Lex superior derogat legi inferiori (Latin: hukum yang lebih tinggi mengesampingkan hukum yang lebih rendah) adalah asas hierarki peraturan perundang-undangan yang menyatakan bahwa peraturan yang lebih tinggi tingkatannya secara otomatis mengesampingkan peraturan yang lebih rendah apabila terdapat pertentangan di antara keduanya. Di Indonesia, hierarki peraturan perundang-undangan diatur secara eksplisit dalam Pasal 7 UU No. 12 Tahun 2011 tentang Pembentukan Peraturan Perundang-undangan.

Dalam praktik penegakan hukum korupsi, asas ini sangat relevan ketika jaksa menggunakan peraturan teknis (Perpres, Permen, Peraturan Kepala Lembaga) sebagai standar untuk menilai perbuatan melawan hukum. Jika peraturan teknis tersebut bertentangan dengan undang-undang yang lebih tinggi atau melampaui delegasi yang diberikan undang-undang induknya, maka peraturan teknis tersebut tidak dapat dijadikan dasar pemidanaan yang sah.

Advokat dalam perkara korupsi pengadaan atau perizinan wajib memeriksa validitas hierarkis setiap peraturan yang dijadikan JPU sebagai tolok ukur perbuatan melawan hukum.
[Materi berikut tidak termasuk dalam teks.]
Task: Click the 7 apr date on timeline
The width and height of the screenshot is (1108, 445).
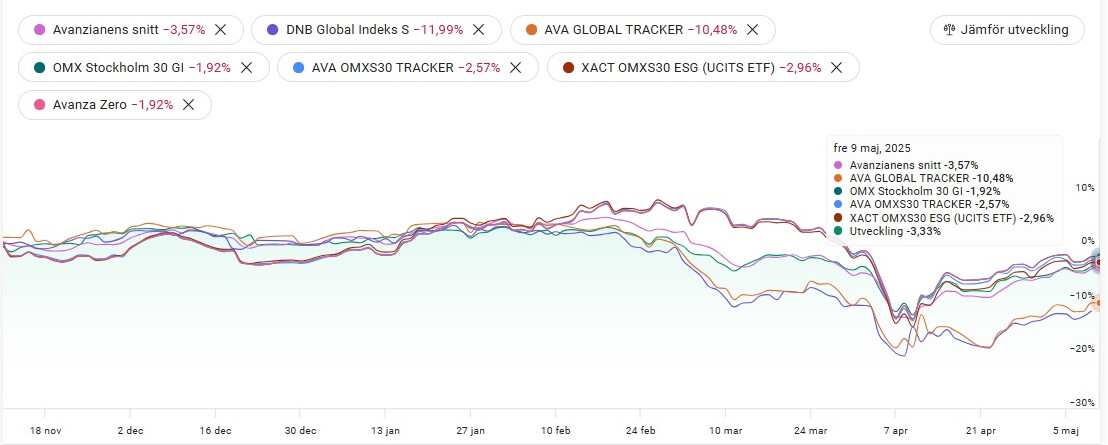Action: pyautogui.click(x=895, y=431)
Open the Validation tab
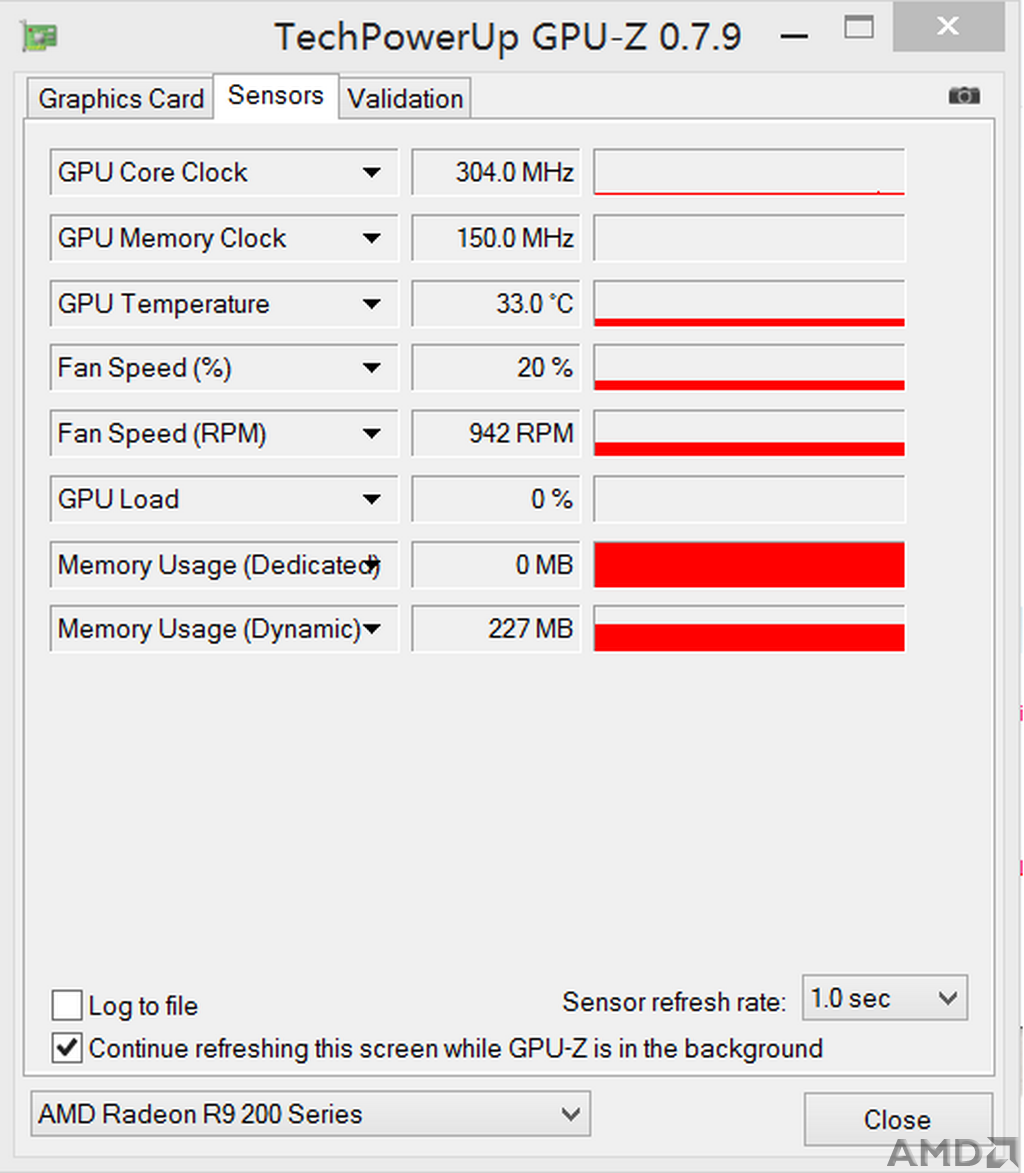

Jika ditemukan bahwa peraturan yang digunakan sebagai standar bertentangan dengan UU yang lebih tinggi atau dibuat melampaui delegasi, advokat dapat mengajukan eksepsi bahwa dakwaan tidak memiliki dasar hukum yang sah, atau setidaknya memperlemah keyakinan hakim tentang unsur melawan hukum dalam dakwaan.